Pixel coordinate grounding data
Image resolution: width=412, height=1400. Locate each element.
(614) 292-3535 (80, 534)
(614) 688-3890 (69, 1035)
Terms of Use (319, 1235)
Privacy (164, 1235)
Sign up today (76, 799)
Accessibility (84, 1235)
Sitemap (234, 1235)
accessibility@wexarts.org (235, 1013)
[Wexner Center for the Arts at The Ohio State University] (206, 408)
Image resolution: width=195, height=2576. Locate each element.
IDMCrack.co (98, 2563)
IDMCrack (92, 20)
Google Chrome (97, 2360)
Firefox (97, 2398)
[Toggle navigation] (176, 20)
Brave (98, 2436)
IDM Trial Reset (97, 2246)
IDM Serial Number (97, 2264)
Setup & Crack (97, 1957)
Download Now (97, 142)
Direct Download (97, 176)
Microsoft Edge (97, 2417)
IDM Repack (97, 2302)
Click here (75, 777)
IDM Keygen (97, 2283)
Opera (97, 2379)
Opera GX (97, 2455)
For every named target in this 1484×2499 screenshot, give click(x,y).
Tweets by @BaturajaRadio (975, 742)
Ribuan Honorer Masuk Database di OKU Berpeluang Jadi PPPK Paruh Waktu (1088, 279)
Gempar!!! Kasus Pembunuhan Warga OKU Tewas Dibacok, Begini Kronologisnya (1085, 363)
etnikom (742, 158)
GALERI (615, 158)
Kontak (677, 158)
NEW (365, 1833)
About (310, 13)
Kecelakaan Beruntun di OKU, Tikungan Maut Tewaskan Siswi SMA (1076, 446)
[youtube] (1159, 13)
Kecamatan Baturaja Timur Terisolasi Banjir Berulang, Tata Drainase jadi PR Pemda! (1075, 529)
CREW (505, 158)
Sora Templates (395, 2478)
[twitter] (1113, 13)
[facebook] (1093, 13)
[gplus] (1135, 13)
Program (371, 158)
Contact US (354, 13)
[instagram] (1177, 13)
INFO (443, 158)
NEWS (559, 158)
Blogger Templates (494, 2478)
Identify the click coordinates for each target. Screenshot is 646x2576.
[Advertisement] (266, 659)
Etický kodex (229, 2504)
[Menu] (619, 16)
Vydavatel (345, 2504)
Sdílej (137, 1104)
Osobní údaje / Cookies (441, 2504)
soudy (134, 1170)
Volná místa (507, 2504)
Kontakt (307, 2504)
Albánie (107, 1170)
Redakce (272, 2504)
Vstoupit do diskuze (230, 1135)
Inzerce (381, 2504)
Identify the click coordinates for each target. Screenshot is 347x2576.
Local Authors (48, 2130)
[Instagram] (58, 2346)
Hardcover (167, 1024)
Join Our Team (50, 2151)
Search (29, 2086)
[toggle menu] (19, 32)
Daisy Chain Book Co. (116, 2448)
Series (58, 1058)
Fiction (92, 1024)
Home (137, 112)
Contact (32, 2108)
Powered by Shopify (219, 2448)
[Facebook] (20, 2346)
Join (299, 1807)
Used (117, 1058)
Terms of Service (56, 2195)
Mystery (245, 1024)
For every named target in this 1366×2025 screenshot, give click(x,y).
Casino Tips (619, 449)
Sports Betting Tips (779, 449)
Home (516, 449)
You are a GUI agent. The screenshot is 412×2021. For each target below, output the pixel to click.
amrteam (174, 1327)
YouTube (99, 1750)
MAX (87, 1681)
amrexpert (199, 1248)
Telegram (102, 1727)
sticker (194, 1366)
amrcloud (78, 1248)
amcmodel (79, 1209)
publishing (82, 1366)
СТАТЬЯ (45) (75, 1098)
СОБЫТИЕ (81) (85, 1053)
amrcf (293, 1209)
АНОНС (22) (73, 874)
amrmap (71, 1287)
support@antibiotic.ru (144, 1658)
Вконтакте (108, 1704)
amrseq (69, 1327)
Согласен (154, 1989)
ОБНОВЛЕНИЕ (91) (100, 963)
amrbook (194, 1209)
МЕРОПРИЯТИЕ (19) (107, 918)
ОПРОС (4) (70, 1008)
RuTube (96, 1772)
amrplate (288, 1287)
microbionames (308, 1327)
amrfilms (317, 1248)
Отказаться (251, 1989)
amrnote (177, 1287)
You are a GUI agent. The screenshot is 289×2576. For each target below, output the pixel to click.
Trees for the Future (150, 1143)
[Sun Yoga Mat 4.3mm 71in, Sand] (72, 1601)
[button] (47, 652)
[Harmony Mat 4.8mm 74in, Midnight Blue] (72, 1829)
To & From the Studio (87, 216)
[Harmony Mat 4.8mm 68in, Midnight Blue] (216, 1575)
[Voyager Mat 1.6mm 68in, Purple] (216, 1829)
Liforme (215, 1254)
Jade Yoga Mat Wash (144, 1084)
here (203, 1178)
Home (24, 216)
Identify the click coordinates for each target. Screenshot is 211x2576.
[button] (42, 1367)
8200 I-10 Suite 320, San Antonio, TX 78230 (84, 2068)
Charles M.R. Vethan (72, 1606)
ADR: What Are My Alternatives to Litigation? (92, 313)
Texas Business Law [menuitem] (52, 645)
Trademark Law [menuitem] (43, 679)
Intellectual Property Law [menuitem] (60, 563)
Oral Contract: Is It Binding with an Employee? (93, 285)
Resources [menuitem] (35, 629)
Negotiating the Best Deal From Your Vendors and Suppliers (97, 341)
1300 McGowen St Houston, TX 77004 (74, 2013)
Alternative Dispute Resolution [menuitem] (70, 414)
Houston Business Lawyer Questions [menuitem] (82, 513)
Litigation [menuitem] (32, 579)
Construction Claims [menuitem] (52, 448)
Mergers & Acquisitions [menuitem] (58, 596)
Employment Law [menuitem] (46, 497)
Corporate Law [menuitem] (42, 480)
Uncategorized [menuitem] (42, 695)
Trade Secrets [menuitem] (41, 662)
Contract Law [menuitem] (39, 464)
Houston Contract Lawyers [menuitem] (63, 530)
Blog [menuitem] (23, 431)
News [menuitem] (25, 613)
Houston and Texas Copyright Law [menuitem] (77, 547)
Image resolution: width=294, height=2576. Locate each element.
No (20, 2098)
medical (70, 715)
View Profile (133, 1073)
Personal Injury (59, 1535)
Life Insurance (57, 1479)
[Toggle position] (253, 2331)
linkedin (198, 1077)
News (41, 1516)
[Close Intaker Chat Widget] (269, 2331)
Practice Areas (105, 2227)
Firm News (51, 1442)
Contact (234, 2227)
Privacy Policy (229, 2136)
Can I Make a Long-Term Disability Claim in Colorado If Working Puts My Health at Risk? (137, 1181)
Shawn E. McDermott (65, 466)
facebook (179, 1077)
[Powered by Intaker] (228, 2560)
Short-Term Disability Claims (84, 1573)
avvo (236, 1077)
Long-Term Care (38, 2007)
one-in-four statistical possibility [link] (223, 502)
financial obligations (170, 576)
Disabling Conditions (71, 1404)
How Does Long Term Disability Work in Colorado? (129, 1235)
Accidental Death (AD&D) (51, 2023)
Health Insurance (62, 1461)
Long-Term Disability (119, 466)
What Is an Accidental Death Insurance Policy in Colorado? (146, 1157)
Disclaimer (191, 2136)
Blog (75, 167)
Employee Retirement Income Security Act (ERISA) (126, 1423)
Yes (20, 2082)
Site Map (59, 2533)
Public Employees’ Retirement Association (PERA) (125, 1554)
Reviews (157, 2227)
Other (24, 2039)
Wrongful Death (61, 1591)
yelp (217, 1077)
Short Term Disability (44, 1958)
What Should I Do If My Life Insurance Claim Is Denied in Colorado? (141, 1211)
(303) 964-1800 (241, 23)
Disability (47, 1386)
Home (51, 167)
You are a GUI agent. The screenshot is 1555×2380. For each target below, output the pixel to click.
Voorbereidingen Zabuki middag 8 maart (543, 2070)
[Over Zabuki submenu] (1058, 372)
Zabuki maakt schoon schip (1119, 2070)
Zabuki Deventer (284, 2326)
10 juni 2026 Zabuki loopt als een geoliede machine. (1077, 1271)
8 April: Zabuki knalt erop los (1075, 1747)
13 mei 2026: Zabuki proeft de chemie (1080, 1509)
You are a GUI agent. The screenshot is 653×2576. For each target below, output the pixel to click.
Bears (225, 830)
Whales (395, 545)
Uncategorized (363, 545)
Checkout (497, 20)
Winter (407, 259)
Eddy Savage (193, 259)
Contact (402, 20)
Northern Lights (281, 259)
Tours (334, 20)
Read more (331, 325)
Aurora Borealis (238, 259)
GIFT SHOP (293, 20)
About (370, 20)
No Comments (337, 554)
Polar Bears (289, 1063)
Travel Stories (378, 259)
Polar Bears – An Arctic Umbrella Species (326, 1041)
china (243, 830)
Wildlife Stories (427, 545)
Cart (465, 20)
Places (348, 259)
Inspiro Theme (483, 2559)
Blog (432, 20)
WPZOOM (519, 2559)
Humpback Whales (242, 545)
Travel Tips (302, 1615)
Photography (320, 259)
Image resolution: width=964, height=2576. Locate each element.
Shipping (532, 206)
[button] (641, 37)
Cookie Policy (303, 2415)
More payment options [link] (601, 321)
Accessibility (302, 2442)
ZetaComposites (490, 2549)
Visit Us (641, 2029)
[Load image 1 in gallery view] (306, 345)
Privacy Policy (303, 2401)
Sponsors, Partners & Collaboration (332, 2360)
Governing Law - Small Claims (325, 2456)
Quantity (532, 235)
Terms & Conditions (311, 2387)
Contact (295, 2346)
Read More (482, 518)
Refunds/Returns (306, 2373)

EXERCISE:
Copy each line above that contains the string "Accidental".

EXERCISE RESPONSE:
Accidental Death (AD&D) (51, 2023)
What Is an Accidental Death Insurance Policy in Colorado? (146, 1157)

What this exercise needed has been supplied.